Firstly, APNU and the AFC must target the government’s domination of the media. That should be paramount. Decimate the ability of government to dominate the media and the message.
This shocking, current prescription where a minority government exercises majority control of the state media cannot be allowed.
Further, national broadcast licences should be handed out to every television and radio operator so that all stations and not just NCN should have nationwide coverage. Secondly, after media reform is satisfied, the rush should be to curb the powers of the presidency.
The AFC and APNU must, and I repeat, must push for a referendum on the powers of the presidency. In fact, if APNU and the AFC fail to push for a referendum for the presidency, voters should punish them in 2016 for this failure. Eviscerate the presidency of those ungodly powers and our democracy will be better. The PNC for some unexplained reason quite foolishly failed to change the Burnham constitution prior to 1992 and got stuck with its ugly manifestations for 19 years thereafter. It gets a second chance to fix this mess.
The PPP with its declining returns in every election since 2001 (54,000 total votes lost) and this hopeless no-change Cabinet knows that its fortunes will continue to fall and it too must seek constitutional reform of the presidency to protect its future. It had a chance but blew it in the early 2000s, when it masqueraded some useless constitutional commission and ended up leaving all those ridiculous presidential powers intact.
The AFC and APNU have to use article 164, pick out the sections with the worst excesses of presidential powers in the Burnham Constitution, and send them packing.
The majority of this country, regardless of race and political favour, are adamant about constitutional change.
The third vital change that must be administered is mind-blowingly serious election/electoral change. The GECOM debacle must no longer be allowed to strangulate and suffocate an entire nation with hysteria, paranoia and cold sweats for days on end. There aren’t enough psychologists practicing in Guyana to handle that level of nervous breakdowns.
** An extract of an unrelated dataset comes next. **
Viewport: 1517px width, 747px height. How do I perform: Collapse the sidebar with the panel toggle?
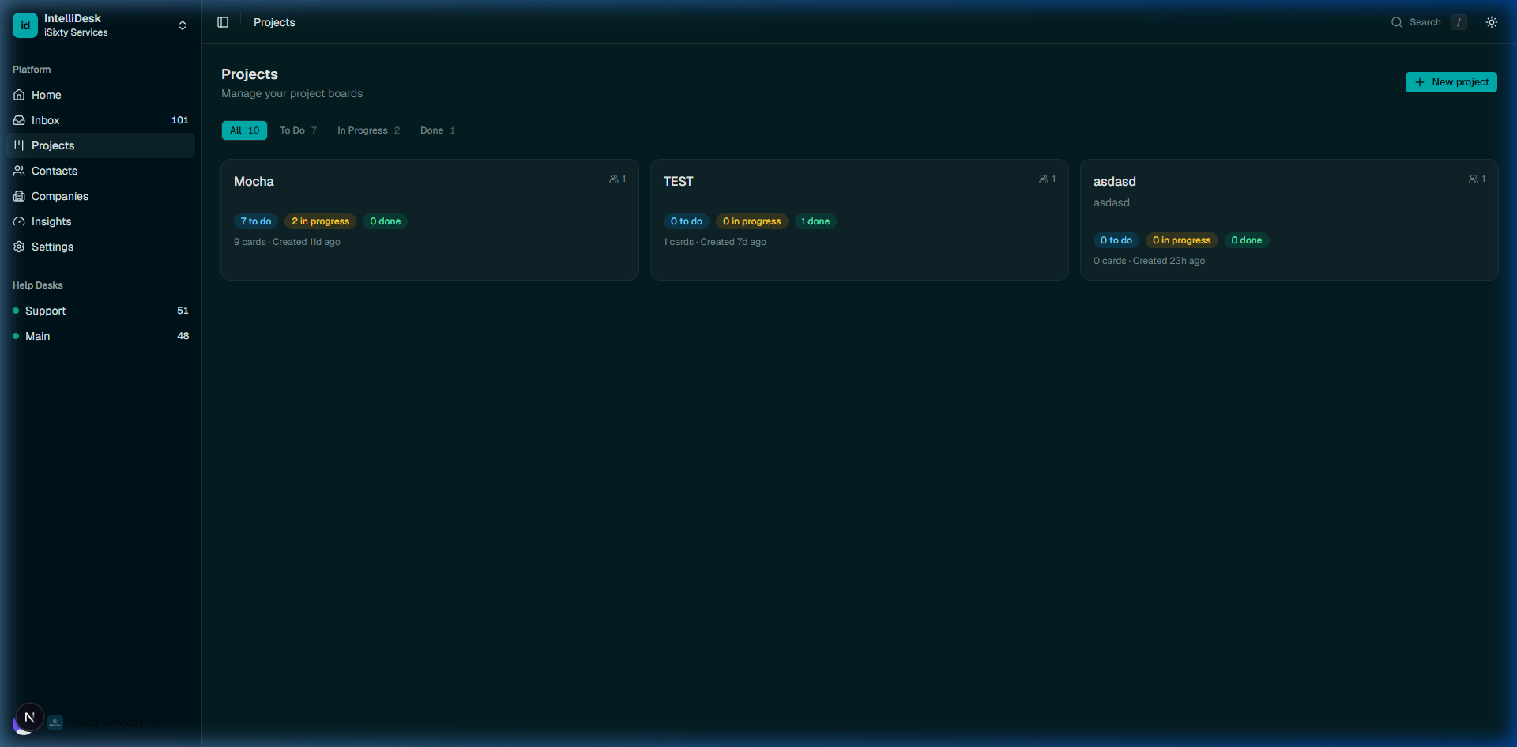pyautogui.click(x=222, y=22)
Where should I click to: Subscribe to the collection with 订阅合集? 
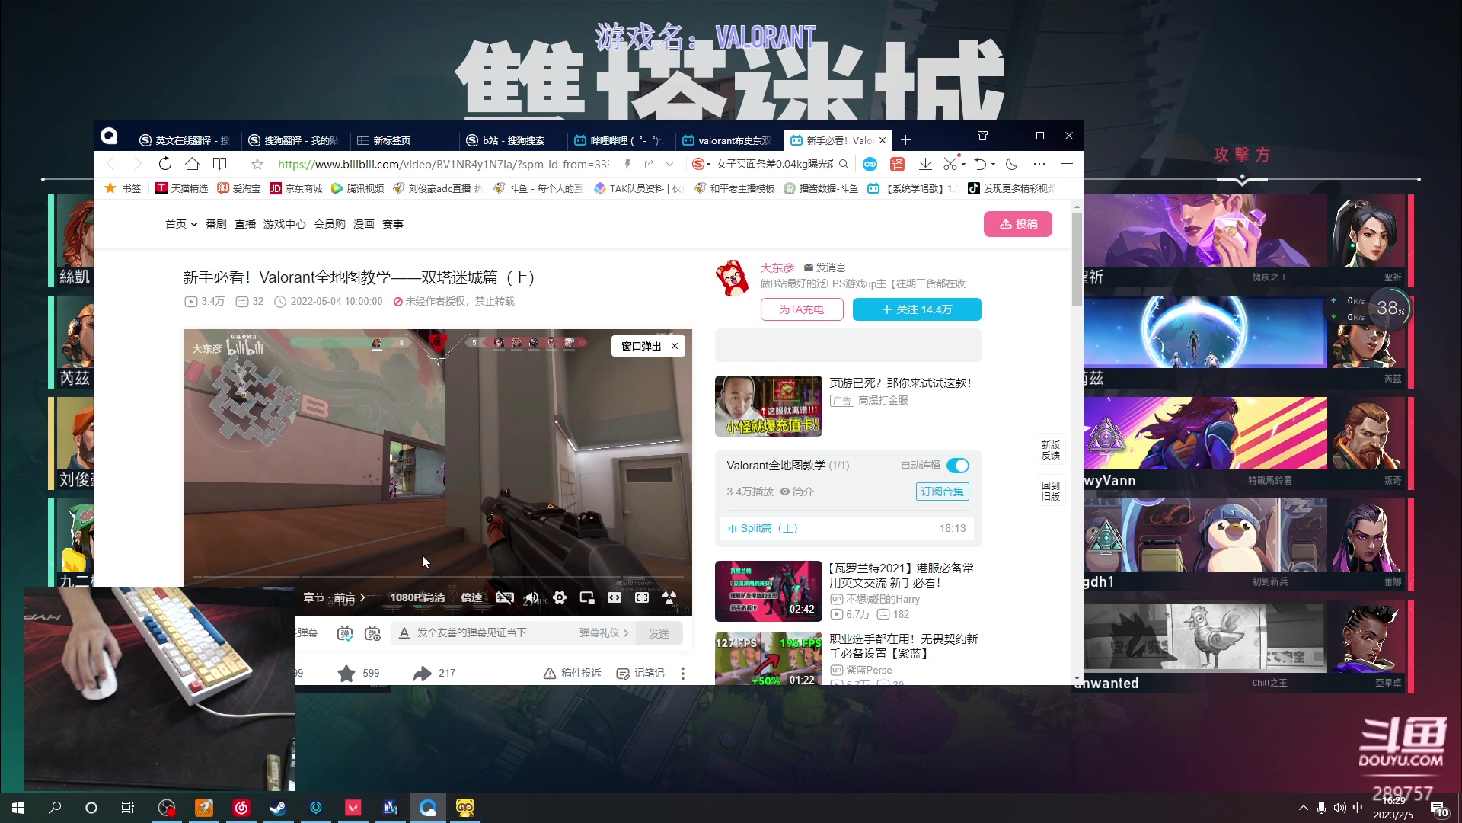click(942, 492)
The electoral system must be completely overhauled to ensure independence. Hire foreigners to do the job. Buy voting machines. Revamp the constitutional clauses on the elections commission to remove all political traces of interference and partiality. Put electoral reform in the referendum package. Guyanese who just experienced the nonsense with GECOM will vote for it.
The fourth major assault from APNU and the AFC, using their newfound Parliamentary powers, is to go to war against corruption. Spill some serious parliamentary blood over corruption to change this system because corruption leads to economic marginalization, impoverishment, inequality and illegal and unfair wealth redistribution. To succeed in these four areas, APNU and the AFC must work with the PPP to have consensual change. They have to ensure that whatever changes they make in those four areas, that they place them in constitutional cement that requires further referendums from the entire Guyanese nation to change in the future.
If the PPP refuses, the AFC and APNU must battle alone to perfect our democracy. To get these four major policy targets done and dusted, APNU and the AFC have to go into the Parliamentary ring thinking of a long, hard fight. They must concede, where necessary, to allow them time to come back with devastating counterattacks. They cannot be baited into no-confidence dalliances. Run this one like a marathon.
The PPP can steal APNU and AFC’s thunder by pushing these reforms itself, reinventing itself as a humble and moderate party and starting serious internal reform. If the AFC and APNU or PPP win on those four counts, it would not matter who wins elections thereafter. The PPP or APNU/PNC or AFC could win every single election in the future thereafter and the system would work to prevent rigging and to protect the poor and powerless, the downtrodden and the besieged, and the rich and the powerful alike with fairness, justice and equality. In fact, the system would prevent political domination in the future.
If Parliament gets these main issues done and it lasts for five years, remarkable change will come to Guyana.